AUTOMOBILE HEADLAMP The present invention relates to an automobile headlamp having a reflector with a reflecting surface over which a plurality of light distribution steps are arranged.

Many conventional automobile head lamps are constructed so that the light distribution of parallel luminous fluxes are controlled with lens steps, the parallel luminous fluxes being obtained by rays of light reflected at a reflecting surface formed of a paraboloid of revolution.

However, in many of the headlamps a large inclination angle is set for their lens to meet recent demand in automobile design, and for such headlamps there is a limitation in the light distribution control based only on the lens steps. Further, there is a demand in design that a headlamp have improved external appearance through the transparency of lens.

In order to overcome such problems, lately developed are headlamps in which all or part of the light distributing functions performed by the lens is delegated to a reflector.
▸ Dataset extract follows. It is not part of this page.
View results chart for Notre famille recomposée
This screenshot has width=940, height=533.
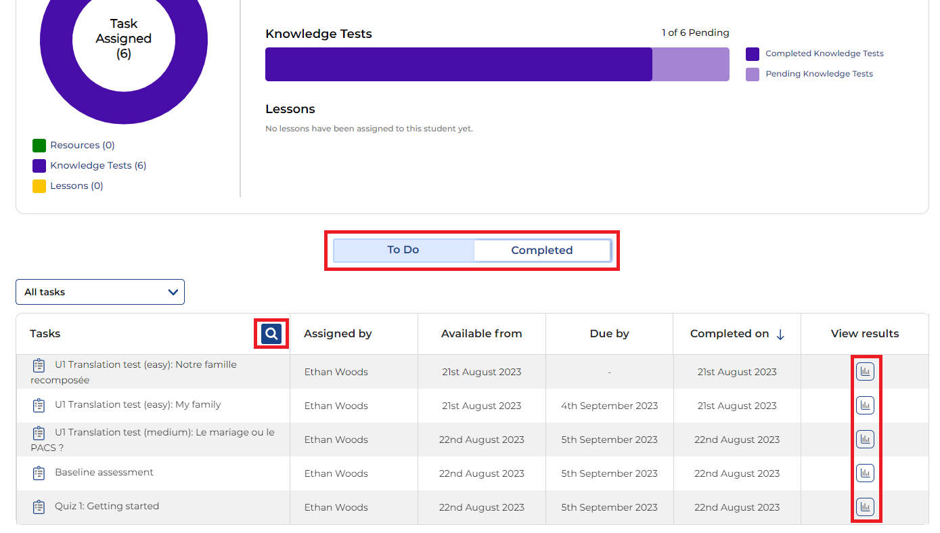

That is, as disclosed in United States Patent 5,171,082, a reflector in such headlamps is characterized as having a reflecting surface over which a plurality of light distribution steps are arranged and as obtaining desired light distribution characteristics either without forming lens steps or only by forming partially shallow lens steps by forming the light distribution steps into appropriate curved surfaces. A reflector having such a reflecting surface will hereunder be referred to as a "stepped reflector".

Such a stepped reflector requires that the reflecting surface of which be divided into a number of small segments.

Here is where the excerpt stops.